韓国国内の中東呼吸器症候群(MERS)による死者は23人、感染者は165人に上り、自宅や医療機関での隔離対象者は約6700人に及んでいる(18日現在)。初動対応の不手際から感染者を多数出した挙句、隔離対象だった日本人を無断で帰国させるなど、すでにパニックは国境を越えてしまった。
「院内感染の爆発は政府や役人の腐った体質が招いた」と元時事通信ソウル特派員でジャーナリストの室谷克実氏が指摘する。
「最大の院内感染者を出したのが、巨大財閥サムスングループが経営するサムスンソウル病院です。韓国政府が病院名を公表しなかったのは財閥への配慮だったということは明らか。財閥から役人への賄賂は過去に何度も指摘されており、財閥にへりくだる政府役人という構図が透けて見えます」
国民の危機意識の低さも露呈した。中央日報など現地報道によれば、MERSの症状を訴えた40代男性は保健所の救急車を拒否してタクシーで病院へ行き、検査中に隔離されたことに腹を立てて病院を脱走。陽性反応だったために警察が男性や接触のあった人物の特定などに奔走させられた。
「隔離対象の医師ですら集会や海外旅行に出かけている。感染症に対する認識不足や公共意識の欠落の表われです。

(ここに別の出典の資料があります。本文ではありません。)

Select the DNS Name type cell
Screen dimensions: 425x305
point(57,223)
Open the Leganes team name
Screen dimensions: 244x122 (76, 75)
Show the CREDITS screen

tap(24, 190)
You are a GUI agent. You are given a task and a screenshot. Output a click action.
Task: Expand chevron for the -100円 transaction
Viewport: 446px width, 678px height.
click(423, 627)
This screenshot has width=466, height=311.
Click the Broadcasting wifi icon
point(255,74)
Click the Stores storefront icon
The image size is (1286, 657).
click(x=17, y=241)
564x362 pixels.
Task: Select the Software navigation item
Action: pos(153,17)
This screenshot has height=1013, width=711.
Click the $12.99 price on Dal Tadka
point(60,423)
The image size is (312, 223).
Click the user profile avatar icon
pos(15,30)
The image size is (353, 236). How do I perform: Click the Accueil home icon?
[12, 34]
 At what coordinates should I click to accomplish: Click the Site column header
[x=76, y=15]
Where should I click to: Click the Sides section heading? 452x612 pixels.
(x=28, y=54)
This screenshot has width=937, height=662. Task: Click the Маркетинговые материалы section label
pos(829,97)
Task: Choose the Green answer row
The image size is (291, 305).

自分が迷惑をかけられると烈火のごとく怒るが、自らの過ちに寛容なのが韓国の国民性です」(前出・室谷氏)
自分本位で周囲への迷惑を顧みない人物は、韓国では「ヤムチェ(=恥知らず)族」と呼ばれて社会問題にもなっている。「韓国病」とも呼べるこの国民性と社会の病理が感染拡大を招いた一因だろう。